As you navigate your way through life, you are consciously or unconsciously acting upon certain core beliefs. You likely have hundreds of opinions, ideas, and beliefs, but only a few core principles that drive your actions.
What do you believe? I’ll go first.
Personal economics is centered around trade-offs. Your financial means are finite, but your wants are infinite.
Personal economics revolves around scarcity and the choices you make. If you choose to devote financial resources toward one thing, you can’t use the same resources toward something else.
You shouldn’t try to forecast the future or live in the past. Economic and financial market forecasting is what many investors depend upon, but forecasting the future isn’t reliable. Trying to predict the future amounts to nothing more than a series of wishes and worries. Likewise, carrying around baggage from past financial miscues is a drag on your financial future.
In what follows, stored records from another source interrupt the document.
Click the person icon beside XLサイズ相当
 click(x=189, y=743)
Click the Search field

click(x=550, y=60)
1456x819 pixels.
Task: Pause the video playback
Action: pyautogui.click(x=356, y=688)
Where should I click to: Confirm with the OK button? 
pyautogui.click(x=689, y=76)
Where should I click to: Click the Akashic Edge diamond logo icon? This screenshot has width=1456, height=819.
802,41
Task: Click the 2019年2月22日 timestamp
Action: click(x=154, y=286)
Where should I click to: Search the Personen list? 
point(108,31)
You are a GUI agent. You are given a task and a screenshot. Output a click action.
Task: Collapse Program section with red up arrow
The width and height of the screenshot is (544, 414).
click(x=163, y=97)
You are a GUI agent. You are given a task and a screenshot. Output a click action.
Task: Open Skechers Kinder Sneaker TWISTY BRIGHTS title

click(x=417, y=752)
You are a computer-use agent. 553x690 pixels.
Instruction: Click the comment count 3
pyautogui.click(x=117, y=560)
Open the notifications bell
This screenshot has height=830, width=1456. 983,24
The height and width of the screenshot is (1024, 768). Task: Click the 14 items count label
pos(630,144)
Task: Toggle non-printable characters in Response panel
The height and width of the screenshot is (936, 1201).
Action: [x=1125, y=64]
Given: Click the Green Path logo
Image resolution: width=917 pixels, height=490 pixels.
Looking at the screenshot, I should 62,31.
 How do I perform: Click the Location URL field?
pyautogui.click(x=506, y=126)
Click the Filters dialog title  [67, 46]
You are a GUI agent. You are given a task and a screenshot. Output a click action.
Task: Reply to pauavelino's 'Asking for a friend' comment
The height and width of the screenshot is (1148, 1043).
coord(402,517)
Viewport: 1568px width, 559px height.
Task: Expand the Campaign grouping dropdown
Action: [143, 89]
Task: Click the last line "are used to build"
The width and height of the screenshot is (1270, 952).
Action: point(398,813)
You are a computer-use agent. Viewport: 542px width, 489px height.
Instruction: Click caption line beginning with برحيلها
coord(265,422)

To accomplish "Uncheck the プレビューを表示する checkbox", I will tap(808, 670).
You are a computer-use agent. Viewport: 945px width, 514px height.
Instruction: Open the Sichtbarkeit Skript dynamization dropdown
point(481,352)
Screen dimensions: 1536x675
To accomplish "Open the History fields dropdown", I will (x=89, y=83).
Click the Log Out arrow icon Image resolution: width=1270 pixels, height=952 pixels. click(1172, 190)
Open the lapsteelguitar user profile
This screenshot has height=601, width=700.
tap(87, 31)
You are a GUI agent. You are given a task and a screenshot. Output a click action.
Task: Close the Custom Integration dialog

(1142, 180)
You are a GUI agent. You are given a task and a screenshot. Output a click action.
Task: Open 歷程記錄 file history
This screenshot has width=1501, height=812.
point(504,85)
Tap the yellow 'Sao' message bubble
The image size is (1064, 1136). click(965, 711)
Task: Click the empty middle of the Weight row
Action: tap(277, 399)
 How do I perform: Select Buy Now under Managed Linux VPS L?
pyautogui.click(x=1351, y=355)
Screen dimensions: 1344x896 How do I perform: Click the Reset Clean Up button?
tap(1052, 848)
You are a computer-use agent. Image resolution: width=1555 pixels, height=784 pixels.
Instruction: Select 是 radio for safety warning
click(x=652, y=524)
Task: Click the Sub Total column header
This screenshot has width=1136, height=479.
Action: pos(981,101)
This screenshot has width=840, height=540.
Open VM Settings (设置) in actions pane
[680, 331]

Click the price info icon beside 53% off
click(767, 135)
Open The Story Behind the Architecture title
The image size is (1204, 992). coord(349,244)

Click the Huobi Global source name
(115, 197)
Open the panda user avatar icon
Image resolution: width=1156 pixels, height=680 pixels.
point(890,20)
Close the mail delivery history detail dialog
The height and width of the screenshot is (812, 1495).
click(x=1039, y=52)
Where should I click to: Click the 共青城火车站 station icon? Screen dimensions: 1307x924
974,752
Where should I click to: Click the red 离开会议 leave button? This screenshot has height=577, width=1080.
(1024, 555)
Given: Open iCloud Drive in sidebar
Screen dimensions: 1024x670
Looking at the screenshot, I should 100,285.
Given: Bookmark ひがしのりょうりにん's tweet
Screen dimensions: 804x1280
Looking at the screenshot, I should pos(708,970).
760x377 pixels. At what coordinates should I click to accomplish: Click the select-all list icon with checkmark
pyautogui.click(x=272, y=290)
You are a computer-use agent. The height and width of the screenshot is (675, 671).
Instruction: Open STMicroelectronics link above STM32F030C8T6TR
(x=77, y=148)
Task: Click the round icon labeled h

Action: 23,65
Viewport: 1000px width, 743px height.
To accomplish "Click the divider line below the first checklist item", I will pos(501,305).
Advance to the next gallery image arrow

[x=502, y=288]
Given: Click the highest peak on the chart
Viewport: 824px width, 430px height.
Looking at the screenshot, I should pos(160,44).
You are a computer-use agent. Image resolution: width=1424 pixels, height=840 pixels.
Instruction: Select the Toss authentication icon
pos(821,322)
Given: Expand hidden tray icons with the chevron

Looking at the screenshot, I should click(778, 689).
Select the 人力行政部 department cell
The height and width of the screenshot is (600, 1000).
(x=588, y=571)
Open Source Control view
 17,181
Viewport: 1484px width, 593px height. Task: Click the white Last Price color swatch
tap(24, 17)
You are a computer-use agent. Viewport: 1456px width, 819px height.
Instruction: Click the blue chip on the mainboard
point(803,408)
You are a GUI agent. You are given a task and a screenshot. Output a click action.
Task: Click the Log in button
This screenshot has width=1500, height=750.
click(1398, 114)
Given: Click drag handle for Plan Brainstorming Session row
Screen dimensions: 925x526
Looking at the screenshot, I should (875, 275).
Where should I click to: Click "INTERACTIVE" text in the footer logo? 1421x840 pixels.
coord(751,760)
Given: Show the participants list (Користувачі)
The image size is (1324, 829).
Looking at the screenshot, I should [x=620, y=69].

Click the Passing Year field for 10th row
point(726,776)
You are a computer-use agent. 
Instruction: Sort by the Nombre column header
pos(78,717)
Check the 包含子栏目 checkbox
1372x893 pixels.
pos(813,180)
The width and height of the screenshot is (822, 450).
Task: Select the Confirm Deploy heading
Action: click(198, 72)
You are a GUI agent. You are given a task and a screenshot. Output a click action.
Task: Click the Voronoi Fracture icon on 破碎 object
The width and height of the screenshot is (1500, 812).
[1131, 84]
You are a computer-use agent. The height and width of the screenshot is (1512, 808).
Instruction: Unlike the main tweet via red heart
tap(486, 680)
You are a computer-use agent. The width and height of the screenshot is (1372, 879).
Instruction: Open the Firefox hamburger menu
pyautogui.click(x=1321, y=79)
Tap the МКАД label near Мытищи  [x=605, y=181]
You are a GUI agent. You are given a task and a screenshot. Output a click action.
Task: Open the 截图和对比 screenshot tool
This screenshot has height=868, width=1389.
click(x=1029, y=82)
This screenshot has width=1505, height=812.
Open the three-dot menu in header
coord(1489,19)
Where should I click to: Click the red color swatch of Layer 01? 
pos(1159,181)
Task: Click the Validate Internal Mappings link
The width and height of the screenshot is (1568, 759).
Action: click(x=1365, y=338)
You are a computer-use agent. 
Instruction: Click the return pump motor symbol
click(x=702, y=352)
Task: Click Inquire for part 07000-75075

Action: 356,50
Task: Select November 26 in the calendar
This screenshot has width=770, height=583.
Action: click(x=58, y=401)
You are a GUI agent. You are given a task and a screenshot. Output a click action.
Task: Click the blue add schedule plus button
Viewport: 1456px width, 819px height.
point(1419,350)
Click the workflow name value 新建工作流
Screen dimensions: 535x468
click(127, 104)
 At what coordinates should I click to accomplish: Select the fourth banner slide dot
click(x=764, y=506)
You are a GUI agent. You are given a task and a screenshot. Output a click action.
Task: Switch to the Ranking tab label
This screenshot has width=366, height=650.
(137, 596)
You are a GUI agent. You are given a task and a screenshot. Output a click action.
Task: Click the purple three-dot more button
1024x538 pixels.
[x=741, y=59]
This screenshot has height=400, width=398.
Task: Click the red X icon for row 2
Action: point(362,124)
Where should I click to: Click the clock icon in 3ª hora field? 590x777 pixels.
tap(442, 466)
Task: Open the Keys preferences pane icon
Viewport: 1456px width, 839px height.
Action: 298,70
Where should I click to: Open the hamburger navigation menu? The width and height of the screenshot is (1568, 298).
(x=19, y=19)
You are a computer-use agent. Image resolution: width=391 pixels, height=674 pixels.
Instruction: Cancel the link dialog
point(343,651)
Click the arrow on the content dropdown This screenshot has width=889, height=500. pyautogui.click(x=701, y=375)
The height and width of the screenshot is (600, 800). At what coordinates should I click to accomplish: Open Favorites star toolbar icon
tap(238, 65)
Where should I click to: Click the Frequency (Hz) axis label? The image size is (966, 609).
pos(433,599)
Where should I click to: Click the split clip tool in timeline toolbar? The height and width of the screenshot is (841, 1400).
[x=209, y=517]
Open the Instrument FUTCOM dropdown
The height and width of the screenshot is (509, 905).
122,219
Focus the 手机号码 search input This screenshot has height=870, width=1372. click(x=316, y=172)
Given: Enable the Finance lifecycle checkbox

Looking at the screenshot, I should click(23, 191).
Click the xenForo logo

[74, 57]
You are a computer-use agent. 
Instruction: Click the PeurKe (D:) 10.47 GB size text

Your plans will rarely work out exactly as you planned. Financial planning is an ongoing process and requires course corrections along the way. There’s a difference between decisions you make that don’t end up working out and mistakes. Understanding this distinction is key to your financial success.
You never know how you will react to adversity until you face it. Experience only happens in the rear view mirror. Your expectations for how decisions will work out sometimes prove unreliable. How you act or react to poor choices is a huge factor in your long-term financial success.
You respond to incentives and so does everyone else. You buy things that are on sale. You make choices because of some financial incentive to take action today instead of tomorrow. The key is to ensure that your actions are purposeful and aligned with your personal financial goals.
You can make good decisions and still have poor outcomes. Investing is full of probabilities and the probabilities of success are never 100%. Some good decisions end up not working out. Risk just works that way.
You should expect both calm and crazy times. The economy and financial markets go in cycles. Stable and calm sometimes transition into unstable and crazy. The good news is you don’t have to worry because these cycles don’t continue forever. As author Morgan Housel puts it, “Nothing too good or too bad lasts indefinitely.”
Optimism is the only realism. You have to be able to focus on the sunshine and not just the dark clouds to achieve your financial goals. Human innovation continues to drive progress. Being a successful investor requires that you believe the future will be greater than the past.
Ultimately, your beliefs drive your behavior and your behavior is the dominant determinant of long-term financial success. Try to be aware of your behavior and biases. Embrace the power of unbiased advice and feedback to help you in your journey. Start there.